Four Denver mayoral candidates split Wednesday night on issues of growth and development and how much is too much when it comes to cities.
All of them agreed that a city can reach its capacity, but they differed on whether that’s the case today in Denver.
The hour-long debate was co-sponsored by 9News and Colorado Politics and took place at the station's studios with no in-person audience. Kyle Clark and Marshal Zelinger of 9News moderated, and this reporter asked questions about growth and homelessness.
Growth and development have been the predominant theme in the campaign so far which is now 20 days away from the results of the city-wide mail in ballot.
The candidates were asked: “How much growth is too much, or is a city is a dynamic thing where the concept of capacity does not apply?”
Mayor Michael Hancock, who is seeking a third and final four-year term, responded that he does not believe Denver has hit capacity yet but that market pressures will determine when it has.
“We also have to wait for the market to work itself out,” Hancock responded. “We’re already seeing kind of the ebbing of the population growth in Denver. People are already beginning to choose … and are moving other places.”
But Hancock also asked residents to appreciate what Denver has achieved during a decade of unprecedented growth
“I want us all as the city of Denver to take a bow and to embrace the fact that we are the most desirable city in the country,” he said.
His three challengers – all of whom have tried to tap into frustration over the city’s rapid growth – hammered the mayor for not doing a better job of managing that growth. But there were subtle differences among the challengers as well.
Lisa Calderón, a Regis University criminal justice professor, said Denver already has reached its capacity in terms of its infrastructure.
“Our infrastructure has not grown as the city has grown,” she said. “It’s interesting that the mayor has taken credit for all of the growth but takes no responsibility for any of the growing pains that go with it, including people being pushed out of their communities.”
Penfield Tate III, a former state lawmaker, said the city still has room to grow, but it depends upon how that growth is managed.
“We’ve grown in a fashion that isn’t compatible with neighborhoods,” Tate said.
“Capacity is impacted by management style,” Tate added. “What you can handle is a function of how you let your growth and development occur.”
Jamie Giellis, a planning consultant and past president of the River North Arts Districts, also saw room for growth if managed properly.
“Cities are evolving growing things. A city can accommodate a lot of growth and change over the course of time or the course of history. We know that,” she said.
“It’s how the change is managed,” she added. “Right now, what we see is, there are traffic issues. Cost of living here is tough. People are having to work multiple jobs just to afford what they’re doing.”
Two other mayoral candidates on the ballot, disabilities rights activist Kalyn Rose Heffernan and community activist Stephan “Seku” Evans, were not included in the debate. Both trail well behind the other four candidates in terms of fundraising.

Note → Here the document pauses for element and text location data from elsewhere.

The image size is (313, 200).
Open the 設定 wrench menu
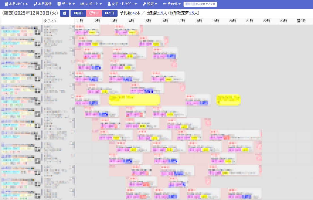click(150, 4)
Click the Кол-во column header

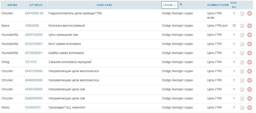point(234,5)
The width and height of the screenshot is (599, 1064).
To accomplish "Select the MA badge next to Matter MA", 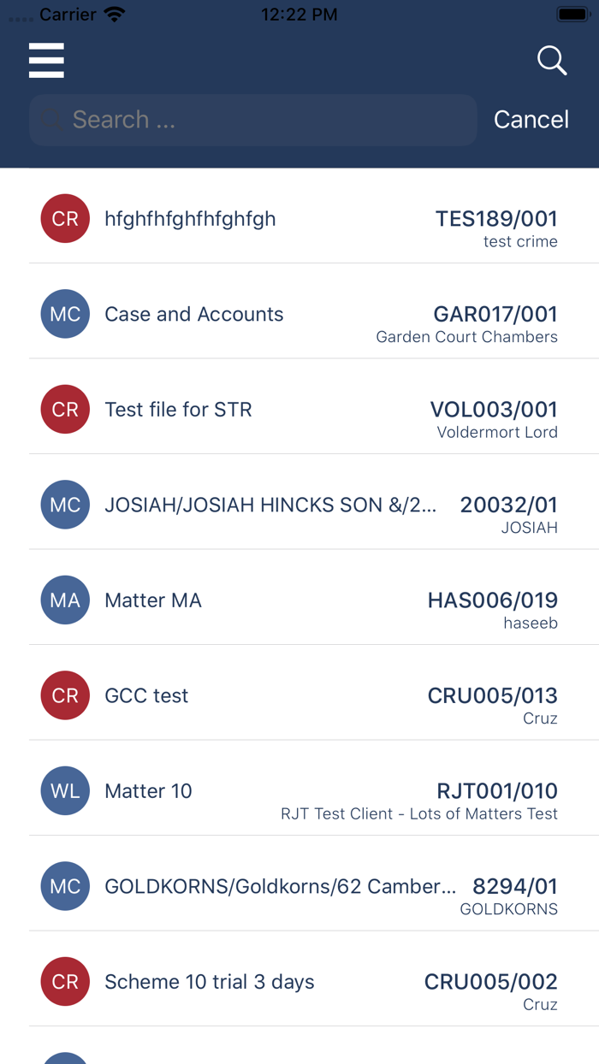I will point(65,600).
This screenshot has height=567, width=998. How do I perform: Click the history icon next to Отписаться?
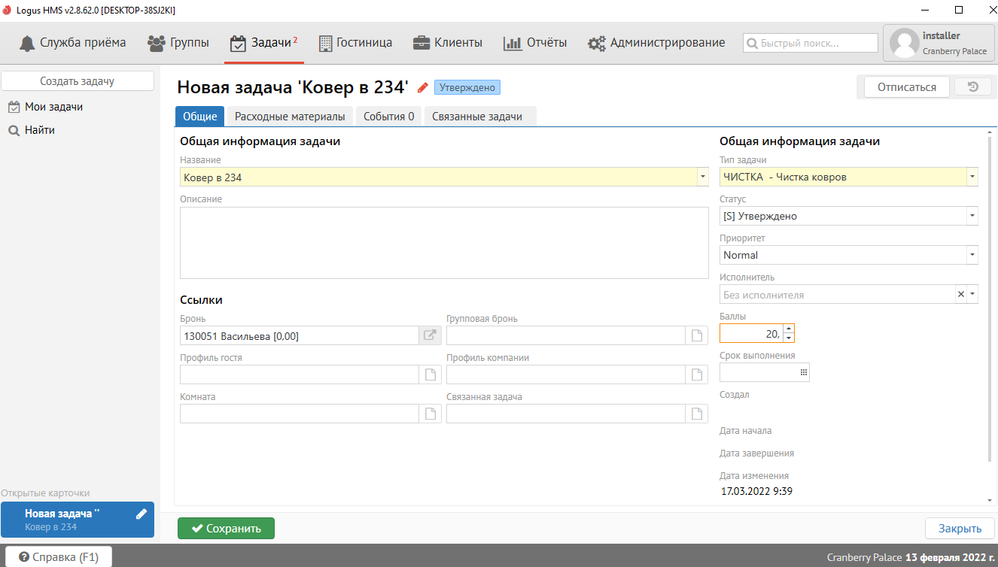[972, 87]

When the challengers were asked whom they would support if there were a runoff between Hancock and another candidate, Calderón said Heffernan, and named Tate as a second choice; Tate said he would support Calderón. Giellis said she would support “anybody but Hancock, either Lisa or Pen.”
A runoff election of the top two candidates would be held June 4 if no one gets more than 50 percent of the vote.
There was a bit of post-debate trolling that spilled over onto social media.
Even before the debate was over, someone on the Hancock campaign Twitter account tweeted:
“Glad to hear @JamieForDenver just changed her mind and supports the #Comp2040 plan,” referring to the Denveright comprehensive plan coming up before the Denver City Council on Monday.
That prompted Giellis to tweet back: “I most definitely do not support passing the comp plan next week, but nice try. I called for a pause and I’ll stick to that.”
Several of the challengers have called on the city council to delay a vote on the plan until after the election.